* Start EXTRACTED TEXT *

This line would seem to sum up the United States’ attitude to many things in recent years – take the government/CIA’s attitude to any country that had oil/information worth exploiting (and anyone who might have gotten in the way of this) – and Hollywood’s attitude to anyone outside of Hollywood. However, in Argo, Ben Affleck’s third feature in the role of director, where  some wily veterans of Hollywood and members of the CIA work together to hatch a rescue plot only more fraught with danger than it is absurd, show that the U.S.’s brash propensity for going in guns a-blazin’ style, is thankfully, still at least only partly a stereotype.

Let’s start with a little background.

From 1951 to 1953, Iran had a democratically elected Prime Minister Mohammad Mosaddegh, who sought to bring about progressive social and political reforms. Sound good? You’d assume the U.S. would think so, being supposed bastion of liberal democracy that it is. You would be wrong though, and all for the sake of a little, three-letter word (starts with ‘o’ and rhymes with ‘turmoil’… any guesses?) As it turned out – and unfortunately so for him – one of Mosaddegh’s policies was to nationalise the Iranian oil industry, which had, since 1913, been under control by the British government. The CIA flew into the rescue of what would become British Petroleum and supported a coup that would oust the Prime Minister. Iran saw a change again in 1979, when the U.S.-backed Shah, Mohammad Reza Pahlavi (whose power had been strengthened in 1953 after the ousting of his rival, Mosaddegh), was overthrown in the Iranian Revolution. The theocratic ruler, the Ayatollah Khomeini, then took leadership of the country (and welcomed back the hijab with welcome arms, which had been outlawed in 1936). In this climate of turmoil, where anti-American feeling was at a zenith, a group of fifty-two Americans were held hostage in the American Embassy in Tehran for over a year, after it was stormed by hundreds of enraged students. A group of six Americans were able to escape the Embassy however, and seek refuge in the house of the Canadian Ambassador. This is where Argo begins.

* End EXTRACTED TEXT *
* Start SUPPLIED INFORMATION *

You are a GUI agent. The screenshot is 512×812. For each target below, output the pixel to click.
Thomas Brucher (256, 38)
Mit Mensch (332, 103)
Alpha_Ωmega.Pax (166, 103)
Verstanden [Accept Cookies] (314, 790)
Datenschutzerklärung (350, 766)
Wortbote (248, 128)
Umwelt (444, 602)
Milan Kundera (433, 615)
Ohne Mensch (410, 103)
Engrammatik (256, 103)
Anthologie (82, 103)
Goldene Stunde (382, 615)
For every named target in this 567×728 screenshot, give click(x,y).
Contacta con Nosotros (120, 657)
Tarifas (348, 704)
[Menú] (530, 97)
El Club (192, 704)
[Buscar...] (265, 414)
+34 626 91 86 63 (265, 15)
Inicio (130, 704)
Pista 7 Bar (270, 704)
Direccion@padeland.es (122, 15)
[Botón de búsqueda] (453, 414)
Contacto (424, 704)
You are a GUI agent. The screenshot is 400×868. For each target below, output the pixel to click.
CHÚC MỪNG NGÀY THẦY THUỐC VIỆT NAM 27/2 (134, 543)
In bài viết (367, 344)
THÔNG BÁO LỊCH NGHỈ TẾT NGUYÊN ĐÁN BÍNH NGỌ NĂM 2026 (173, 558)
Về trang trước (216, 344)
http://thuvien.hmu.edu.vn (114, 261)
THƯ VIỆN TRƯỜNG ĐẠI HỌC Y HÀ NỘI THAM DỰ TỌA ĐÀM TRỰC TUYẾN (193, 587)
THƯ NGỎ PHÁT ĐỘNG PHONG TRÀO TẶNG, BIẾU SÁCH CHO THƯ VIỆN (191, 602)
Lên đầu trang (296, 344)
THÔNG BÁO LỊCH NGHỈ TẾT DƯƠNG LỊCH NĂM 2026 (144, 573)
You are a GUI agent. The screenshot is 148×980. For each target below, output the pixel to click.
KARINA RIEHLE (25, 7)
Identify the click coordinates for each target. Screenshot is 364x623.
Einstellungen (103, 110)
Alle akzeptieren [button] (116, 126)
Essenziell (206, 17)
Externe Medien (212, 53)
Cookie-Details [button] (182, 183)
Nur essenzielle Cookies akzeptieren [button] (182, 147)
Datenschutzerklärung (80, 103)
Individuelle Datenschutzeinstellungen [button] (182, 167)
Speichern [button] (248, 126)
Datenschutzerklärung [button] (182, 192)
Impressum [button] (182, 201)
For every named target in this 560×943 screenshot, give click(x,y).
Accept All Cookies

* End SUPPLIED INFORMATION *

[EXERCISE TASKS]
A – Answer these questions from the Argo review:
(i) Which of Ben Affleck's features as director is Argo?
(ii) Since what year had the Iranian oil industry been controlled by the British government?
(iii) Where did the six Americans who escaped the Embassy seek refuge?
B – Return the passage of the Argo review from "This line would" up to and including "a little background.".
C – Summarize the Argo review in two sentences.

[ANSWERS FOR THE TASKS]
A –
(i) It is his third feature as director.
(ii) Since 1913.
(iii) In the house of the Canadian Ambassador.

B –
This line would seem to sum up the United States’ attitude to many things in recent years – take the government/CIA’s attitude to any country that had oil/information worth exploiting (and anyone who might have gotten in the way of this) – and Hollywood’s attitude to anyone outside of Hollywood. However, in Argo, Ben Affleck’s third feature in the role of director, where  some wily veterans of Hollywood and members of the CIA work together to hatch a rescue plot only more fraught with danger than it is absurd, show that the U.S.’s brash propensity for going in guns a-blazin’ style, is thankfully, still at least only partly a stereotype.

Let’s start with a little background.

C – The Argo review says that Ben Affleck's third film as director shows Hollywood veterans and CIA members working together on a risky rescue plot, suggesting that the U.S. habit of going in with guns blazing is only partly a stereotype. For background, it explains that the CIA supported a coup that ousted Iran's Prime Minister Mosaddegh after he sought to nationalize oil, and that after the 1979 revolution fifty-two Americans were held hostage in the Tehran embassy while six escaped to the Canadian Ambassador's house, where the film begins.